Aufgaben zum Material.
A) Fassen Sie den Absatz des Unfallberichts, der mit „Der Geschädigte befuhr die A3“ beginnt, als Stichpunktliste zusammen. Die wesentlichen Fakten müssen erhalten bleiben.
B) Geben Sie den Inhalt des Unfallberichts in genau zwei Sätzen wieder.

Ausgangstext.
______

An schwerem Unfall beteiligter Lkw trug Firmenaufschrift und Web-Adresse

Der Geschädigte befuhr die A3 auf dem mittleren Fahrstreifen mit einer Geschwindigkeit von 170-180 km/h. Vor ihm fuhr in gleicher Fahrtrichtung auf dem rechten Fahrstreifen ein Lkw-Gliederzug mit der Firmenaufschrift „X“ sowie aufgedruckter Web-Adresse der Firma. Im Zusammenhang mit einem Spurwechsel des Lkw auf den Mittelstreifen wich der Geschädigte auf den linken Fahrstreifen aus, verlor die Kontrolle über seinen Pkw, kollidierte mit der linken Betonleitwand und überschlug sich. Der Geschädigte wurde lebensgefährlich verletzt und ist seitdem pflegebedürftig.

______

Daten zur Durchsicht.
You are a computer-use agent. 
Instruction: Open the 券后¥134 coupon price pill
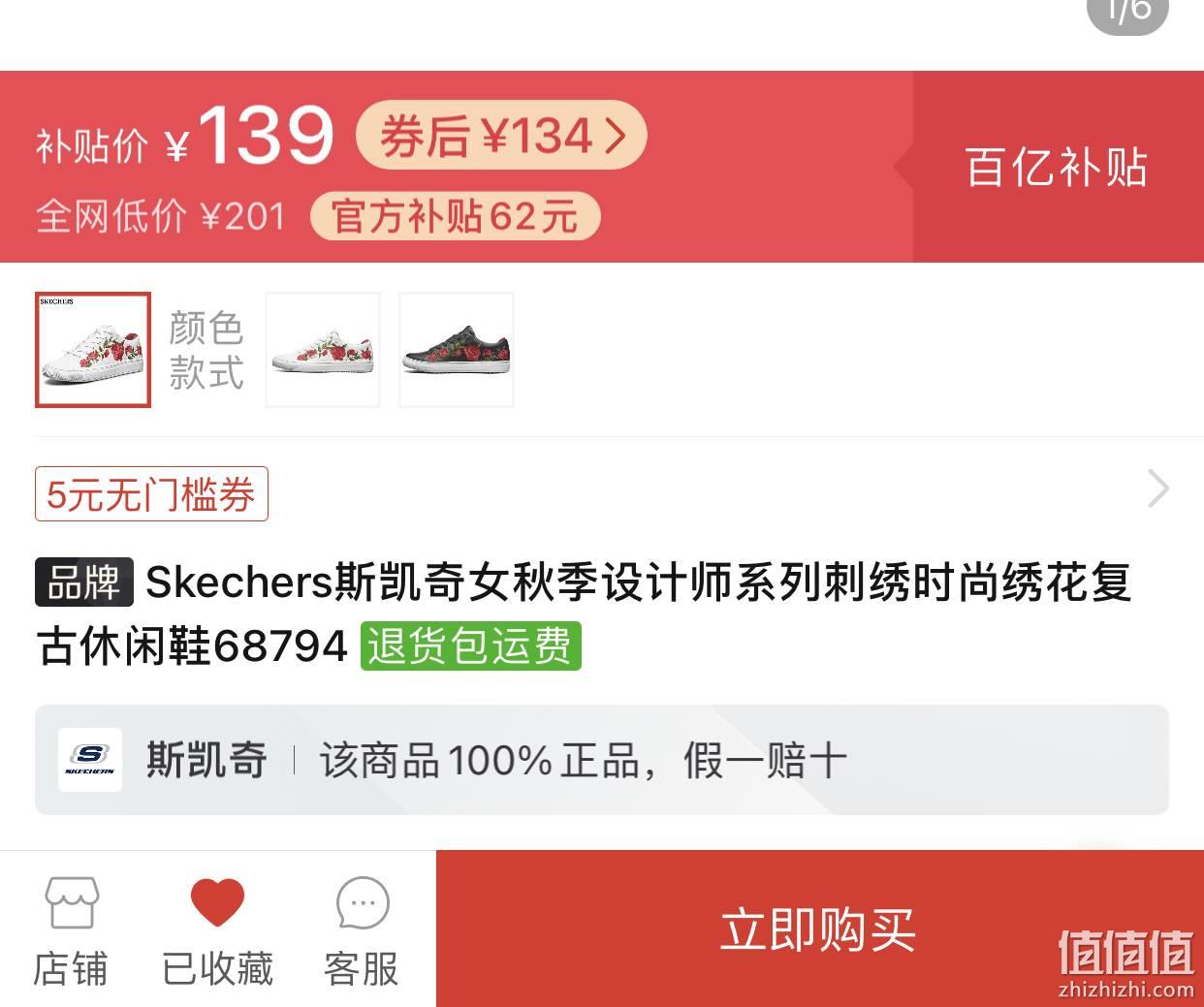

______

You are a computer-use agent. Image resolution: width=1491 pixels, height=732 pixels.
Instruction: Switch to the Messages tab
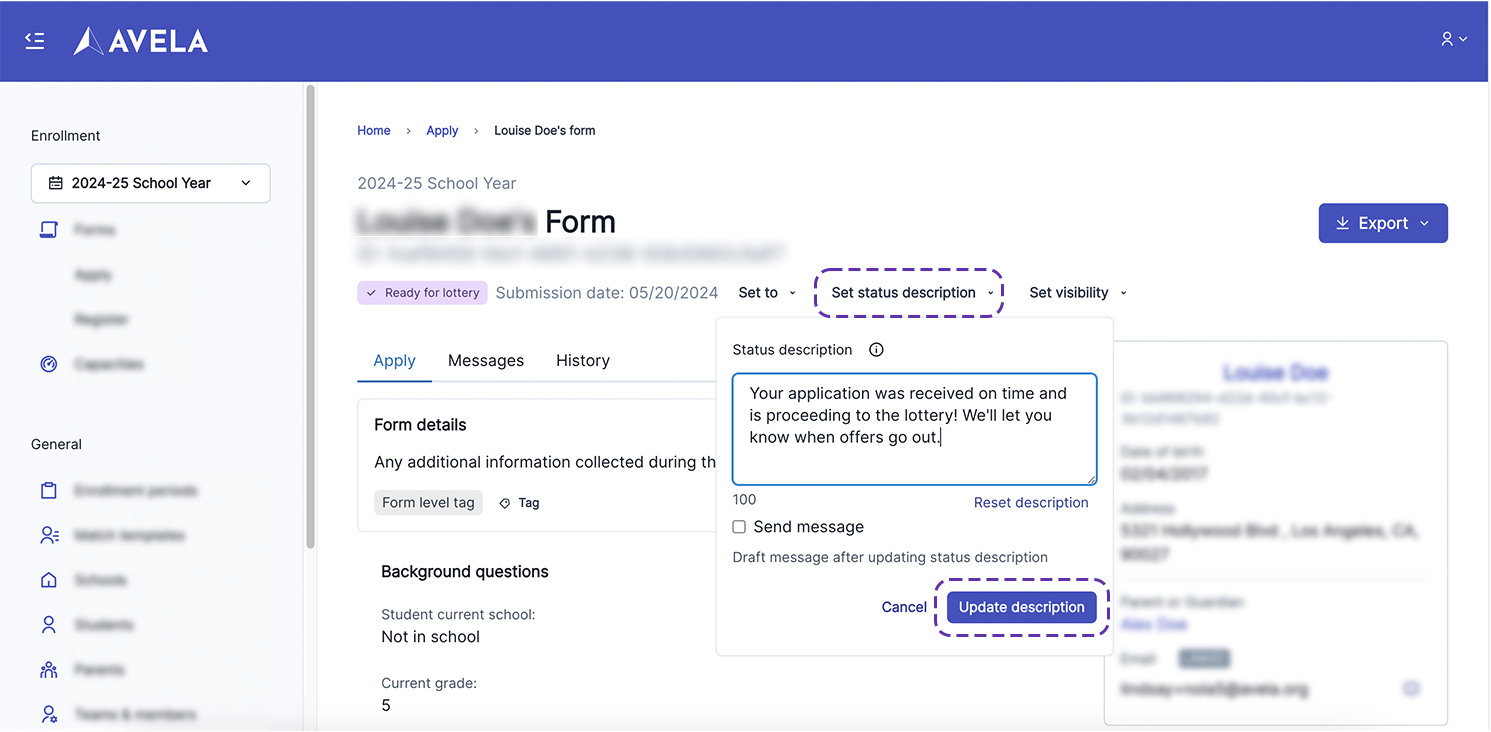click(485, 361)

______

Lösungen je Aufgabe.
A)
- Der Geschädigte fuhr auf der A3 auf dem mittleren Fahrstreifen mit 170–180 km/h.
- Vor ihm fuhr in gleicher Richtung auf dem rechten Fahrstreifen ein Lkw-Gliederzug mit der Firmenaufschrift „X“ und der Web-Adresse der Firma.
- Im Zusammenhang mit einem Spurwechsel des Lkw auf den Mittelstreifen wich der Geschädigte nach links aus.
- Er verlor die Kontrolle über seinen Pkw, prallte gegen die linke Betonleitwand und überschlug sich.
- Er wurde lebensgefährlich verletzt und ist seitdem pflegebedürftig.

B) Auf der A3 wich ein mit 170–180 km/h fahrender Pkw-Fahrer im Zusammenhang mit dem Spurwechsel eines Lkw-Gliederzugs, der Firmenaufschrift und Web-Adresse trug, auf den linken Fahrstreifen aus. Dabei verlor er die Kontrolle, prallte gegen die Betonleitwand, überschlug sich und ist seit seinen lebensgefährlichen Verletzungen pflegebedürftig.